Take each line of the material that includes "Казахстане" and copy it.

>>

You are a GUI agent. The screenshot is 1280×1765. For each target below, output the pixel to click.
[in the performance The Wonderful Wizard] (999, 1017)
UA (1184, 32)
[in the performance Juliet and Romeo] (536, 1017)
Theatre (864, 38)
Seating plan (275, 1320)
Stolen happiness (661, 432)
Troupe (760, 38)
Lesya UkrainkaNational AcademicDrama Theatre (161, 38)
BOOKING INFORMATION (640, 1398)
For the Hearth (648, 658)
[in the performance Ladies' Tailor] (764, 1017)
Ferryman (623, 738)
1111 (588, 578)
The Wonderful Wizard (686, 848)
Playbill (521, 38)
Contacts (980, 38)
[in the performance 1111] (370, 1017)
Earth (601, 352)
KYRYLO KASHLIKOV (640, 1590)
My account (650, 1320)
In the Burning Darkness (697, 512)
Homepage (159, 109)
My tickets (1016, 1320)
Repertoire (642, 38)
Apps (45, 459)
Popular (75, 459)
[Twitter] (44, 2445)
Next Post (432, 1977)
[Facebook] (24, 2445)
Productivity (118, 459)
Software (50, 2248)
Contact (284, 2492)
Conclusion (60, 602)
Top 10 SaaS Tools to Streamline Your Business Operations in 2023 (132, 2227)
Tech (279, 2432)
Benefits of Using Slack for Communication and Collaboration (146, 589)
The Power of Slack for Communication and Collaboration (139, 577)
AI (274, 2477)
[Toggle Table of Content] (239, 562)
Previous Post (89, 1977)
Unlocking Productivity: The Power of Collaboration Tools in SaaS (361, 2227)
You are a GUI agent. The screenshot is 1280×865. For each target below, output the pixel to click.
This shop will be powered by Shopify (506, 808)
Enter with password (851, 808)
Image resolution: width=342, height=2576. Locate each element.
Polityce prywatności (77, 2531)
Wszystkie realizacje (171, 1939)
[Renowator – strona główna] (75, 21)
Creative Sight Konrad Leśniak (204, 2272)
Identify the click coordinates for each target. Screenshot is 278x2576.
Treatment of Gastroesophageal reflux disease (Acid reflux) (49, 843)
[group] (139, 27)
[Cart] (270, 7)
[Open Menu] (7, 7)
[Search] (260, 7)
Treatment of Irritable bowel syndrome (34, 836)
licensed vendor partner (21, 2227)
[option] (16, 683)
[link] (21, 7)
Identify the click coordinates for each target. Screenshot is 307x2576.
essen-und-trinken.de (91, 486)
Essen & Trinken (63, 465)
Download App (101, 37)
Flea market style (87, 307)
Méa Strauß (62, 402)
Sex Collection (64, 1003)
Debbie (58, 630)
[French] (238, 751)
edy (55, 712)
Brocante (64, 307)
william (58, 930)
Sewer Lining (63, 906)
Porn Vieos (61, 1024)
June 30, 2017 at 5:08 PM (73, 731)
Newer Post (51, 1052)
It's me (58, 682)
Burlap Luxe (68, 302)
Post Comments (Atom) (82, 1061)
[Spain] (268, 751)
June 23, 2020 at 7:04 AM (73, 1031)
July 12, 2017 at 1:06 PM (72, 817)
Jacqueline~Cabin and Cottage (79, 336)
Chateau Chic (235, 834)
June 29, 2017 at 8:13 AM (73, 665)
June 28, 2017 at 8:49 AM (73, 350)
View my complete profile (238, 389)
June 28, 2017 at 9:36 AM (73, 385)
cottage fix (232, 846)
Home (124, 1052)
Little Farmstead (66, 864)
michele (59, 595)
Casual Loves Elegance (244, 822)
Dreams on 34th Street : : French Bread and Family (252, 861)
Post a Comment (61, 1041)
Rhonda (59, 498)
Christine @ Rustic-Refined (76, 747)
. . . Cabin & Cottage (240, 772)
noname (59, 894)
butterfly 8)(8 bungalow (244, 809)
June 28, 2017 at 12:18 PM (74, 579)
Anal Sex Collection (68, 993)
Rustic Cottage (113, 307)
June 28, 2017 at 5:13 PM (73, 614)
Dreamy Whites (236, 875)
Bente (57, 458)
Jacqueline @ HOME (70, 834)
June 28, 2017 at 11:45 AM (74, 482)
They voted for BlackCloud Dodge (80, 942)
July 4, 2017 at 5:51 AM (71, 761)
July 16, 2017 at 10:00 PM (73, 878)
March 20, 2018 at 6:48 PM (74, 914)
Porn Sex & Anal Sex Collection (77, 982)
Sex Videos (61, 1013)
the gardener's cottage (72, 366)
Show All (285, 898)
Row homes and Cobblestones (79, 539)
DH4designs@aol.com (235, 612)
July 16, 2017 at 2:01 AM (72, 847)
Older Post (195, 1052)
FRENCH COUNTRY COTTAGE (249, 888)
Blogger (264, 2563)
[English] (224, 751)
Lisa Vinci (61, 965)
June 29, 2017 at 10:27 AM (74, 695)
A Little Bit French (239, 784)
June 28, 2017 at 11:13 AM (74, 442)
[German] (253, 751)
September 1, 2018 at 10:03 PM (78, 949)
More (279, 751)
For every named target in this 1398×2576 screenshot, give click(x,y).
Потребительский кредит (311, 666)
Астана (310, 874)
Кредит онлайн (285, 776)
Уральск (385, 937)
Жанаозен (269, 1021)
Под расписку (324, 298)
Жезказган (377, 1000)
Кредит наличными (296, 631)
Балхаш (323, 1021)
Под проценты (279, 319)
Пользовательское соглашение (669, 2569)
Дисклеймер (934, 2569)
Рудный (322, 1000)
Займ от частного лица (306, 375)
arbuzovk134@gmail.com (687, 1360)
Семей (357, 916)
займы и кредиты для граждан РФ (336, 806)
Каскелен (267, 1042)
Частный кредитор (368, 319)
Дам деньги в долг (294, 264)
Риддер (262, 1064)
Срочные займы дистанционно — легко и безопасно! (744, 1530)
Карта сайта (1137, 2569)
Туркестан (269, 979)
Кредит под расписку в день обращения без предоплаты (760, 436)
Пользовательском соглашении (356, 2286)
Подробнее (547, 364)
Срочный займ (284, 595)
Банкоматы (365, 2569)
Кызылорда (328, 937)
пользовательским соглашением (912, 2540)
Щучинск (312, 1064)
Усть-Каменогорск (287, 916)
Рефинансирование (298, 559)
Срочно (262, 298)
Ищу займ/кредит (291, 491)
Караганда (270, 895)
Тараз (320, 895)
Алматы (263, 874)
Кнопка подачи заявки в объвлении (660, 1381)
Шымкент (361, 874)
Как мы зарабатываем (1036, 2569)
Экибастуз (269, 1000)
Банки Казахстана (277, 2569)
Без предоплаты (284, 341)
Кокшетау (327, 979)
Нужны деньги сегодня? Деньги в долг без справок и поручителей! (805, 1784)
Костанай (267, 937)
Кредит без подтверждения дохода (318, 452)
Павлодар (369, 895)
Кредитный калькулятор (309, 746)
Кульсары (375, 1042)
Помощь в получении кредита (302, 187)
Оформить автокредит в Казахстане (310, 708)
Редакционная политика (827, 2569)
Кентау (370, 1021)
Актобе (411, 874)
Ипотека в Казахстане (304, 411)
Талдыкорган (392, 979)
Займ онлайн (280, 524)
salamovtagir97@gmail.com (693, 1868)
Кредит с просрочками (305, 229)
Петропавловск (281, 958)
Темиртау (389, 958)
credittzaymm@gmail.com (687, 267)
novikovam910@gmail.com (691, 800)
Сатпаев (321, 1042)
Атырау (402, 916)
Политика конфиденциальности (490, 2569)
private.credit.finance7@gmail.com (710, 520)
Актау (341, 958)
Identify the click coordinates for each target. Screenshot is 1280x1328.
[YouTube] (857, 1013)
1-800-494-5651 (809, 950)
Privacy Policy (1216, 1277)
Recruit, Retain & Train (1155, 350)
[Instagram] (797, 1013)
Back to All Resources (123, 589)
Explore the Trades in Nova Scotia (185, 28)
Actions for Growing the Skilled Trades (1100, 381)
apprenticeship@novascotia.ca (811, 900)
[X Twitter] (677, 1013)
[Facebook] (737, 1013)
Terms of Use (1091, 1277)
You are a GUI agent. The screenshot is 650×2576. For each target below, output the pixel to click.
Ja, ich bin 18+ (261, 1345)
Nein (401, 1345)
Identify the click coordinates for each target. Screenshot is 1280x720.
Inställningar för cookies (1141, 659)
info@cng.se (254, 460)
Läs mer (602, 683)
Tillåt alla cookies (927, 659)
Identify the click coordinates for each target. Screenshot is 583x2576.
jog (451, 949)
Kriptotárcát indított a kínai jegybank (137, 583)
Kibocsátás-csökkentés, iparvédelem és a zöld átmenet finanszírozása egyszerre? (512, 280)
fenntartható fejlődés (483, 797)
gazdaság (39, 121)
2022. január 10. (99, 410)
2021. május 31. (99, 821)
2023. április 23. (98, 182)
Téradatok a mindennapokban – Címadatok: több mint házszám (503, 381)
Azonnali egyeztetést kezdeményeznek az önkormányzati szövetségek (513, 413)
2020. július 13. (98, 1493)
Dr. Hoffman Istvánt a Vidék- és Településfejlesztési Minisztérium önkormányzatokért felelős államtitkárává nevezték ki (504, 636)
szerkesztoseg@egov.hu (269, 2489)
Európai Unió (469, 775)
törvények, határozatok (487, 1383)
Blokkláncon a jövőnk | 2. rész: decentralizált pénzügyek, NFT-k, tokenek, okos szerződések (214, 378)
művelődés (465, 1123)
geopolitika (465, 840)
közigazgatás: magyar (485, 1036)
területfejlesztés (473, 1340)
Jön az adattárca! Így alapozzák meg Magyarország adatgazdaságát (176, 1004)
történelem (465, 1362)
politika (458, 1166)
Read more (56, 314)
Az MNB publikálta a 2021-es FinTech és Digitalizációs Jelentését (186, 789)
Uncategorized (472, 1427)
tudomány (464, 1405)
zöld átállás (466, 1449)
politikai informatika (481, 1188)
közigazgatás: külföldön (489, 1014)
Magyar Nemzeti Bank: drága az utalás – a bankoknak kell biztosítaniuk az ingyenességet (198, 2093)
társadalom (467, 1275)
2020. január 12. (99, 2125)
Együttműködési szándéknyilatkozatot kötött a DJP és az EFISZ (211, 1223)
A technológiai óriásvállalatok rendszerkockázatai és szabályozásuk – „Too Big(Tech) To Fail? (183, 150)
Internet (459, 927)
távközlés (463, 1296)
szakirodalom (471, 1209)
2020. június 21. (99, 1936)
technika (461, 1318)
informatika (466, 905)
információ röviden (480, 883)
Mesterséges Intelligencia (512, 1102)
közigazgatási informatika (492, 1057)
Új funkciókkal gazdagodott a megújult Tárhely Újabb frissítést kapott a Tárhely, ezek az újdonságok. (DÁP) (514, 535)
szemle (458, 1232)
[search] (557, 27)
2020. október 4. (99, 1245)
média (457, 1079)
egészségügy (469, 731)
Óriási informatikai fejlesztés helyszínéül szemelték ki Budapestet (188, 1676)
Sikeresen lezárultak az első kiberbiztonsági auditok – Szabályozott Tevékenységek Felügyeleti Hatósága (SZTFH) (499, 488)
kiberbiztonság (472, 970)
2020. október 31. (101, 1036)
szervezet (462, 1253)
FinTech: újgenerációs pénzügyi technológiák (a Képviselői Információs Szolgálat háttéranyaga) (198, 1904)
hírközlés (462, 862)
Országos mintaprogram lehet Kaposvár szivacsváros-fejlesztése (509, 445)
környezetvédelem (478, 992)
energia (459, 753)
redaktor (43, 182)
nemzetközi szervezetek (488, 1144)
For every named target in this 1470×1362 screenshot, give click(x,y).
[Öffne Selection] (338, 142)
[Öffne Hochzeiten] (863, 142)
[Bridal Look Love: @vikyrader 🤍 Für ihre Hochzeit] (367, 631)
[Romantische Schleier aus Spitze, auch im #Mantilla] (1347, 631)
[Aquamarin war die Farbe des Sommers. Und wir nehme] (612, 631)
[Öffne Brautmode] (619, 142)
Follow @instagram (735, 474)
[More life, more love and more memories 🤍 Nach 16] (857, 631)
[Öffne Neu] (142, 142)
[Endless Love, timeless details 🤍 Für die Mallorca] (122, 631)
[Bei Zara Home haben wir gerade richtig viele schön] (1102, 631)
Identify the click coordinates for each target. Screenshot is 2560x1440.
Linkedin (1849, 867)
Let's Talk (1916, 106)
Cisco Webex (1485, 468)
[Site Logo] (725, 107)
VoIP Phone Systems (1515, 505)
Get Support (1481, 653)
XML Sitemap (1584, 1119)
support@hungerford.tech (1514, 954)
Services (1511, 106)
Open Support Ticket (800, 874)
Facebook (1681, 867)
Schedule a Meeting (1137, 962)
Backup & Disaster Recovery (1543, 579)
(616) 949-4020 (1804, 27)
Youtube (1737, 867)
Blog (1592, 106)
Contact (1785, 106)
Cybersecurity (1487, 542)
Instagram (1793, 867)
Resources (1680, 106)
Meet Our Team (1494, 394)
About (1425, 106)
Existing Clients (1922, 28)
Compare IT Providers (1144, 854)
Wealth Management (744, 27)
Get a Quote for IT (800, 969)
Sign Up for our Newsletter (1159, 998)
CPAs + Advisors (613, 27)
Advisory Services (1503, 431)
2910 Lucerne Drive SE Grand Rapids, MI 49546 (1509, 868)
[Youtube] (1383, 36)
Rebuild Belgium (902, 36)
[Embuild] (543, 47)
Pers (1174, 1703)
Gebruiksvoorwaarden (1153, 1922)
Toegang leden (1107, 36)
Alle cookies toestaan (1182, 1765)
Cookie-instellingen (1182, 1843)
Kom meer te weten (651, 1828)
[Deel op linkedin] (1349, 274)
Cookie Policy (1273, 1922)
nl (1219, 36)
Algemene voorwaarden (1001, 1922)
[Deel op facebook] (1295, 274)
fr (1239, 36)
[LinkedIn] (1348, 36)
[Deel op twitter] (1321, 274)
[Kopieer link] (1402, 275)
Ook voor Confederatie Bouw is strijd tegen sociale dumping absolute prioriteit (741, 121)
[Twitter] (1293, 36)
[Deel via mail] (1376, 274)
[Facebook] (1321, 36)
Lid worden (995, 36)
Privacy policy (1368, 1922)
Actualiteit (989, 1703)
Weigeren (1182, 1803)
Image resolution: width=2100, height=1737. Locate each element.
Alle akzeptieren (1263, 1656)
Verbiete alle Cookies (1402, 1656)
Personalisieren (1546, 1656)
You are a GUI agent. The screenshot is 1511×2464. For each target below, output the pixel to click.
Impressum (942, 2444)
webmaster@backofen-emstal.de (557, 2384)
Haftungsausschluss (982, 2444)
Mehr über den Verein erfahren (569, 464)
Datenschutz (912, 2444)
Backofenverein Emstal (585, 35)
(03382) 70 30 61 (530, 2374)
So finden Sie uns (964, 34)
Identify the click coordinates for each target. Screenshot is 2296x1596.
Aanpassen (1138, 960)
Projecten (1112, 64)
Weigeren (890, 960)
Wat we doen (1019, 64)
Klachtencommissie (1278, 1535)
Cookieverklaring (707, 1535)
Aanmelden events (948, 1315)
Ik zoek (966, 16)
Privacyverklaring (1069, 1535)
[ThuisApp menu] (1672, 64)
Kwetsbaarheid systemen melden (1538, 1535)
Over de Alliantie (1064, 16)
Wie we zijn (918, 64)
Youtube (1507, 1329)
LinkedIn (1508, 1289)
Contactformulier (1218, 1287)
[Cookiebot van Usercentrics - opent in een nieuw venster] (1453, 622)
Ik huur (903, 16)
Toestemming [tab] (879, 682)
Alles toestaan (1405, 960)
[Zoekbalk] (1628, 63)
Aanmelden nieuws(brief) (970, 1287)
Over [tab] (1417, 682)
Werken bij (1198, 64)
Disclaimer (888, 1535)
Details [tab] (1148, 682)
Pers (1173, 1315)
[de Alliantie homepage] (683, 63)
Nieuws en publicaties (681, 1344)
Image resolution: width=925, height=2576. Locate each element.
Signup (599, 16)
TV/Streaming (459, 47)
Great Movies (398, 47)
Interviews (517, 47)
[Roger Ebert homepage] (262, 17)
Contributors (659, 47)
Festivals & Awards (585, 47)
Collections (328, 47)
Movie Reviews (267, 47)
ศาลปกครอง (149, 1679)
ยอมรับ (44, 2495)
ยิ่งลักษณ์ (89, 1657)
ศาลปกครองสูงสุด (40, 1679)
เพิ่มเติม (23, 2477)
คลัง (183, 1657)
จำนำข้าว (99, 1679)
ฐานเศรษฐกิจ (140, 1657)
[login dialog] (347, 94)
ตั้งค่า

<<

#### Written answer
Оформить автокредит в Казахстане (310, 708)
Ипотека в Казахстане (304, 411)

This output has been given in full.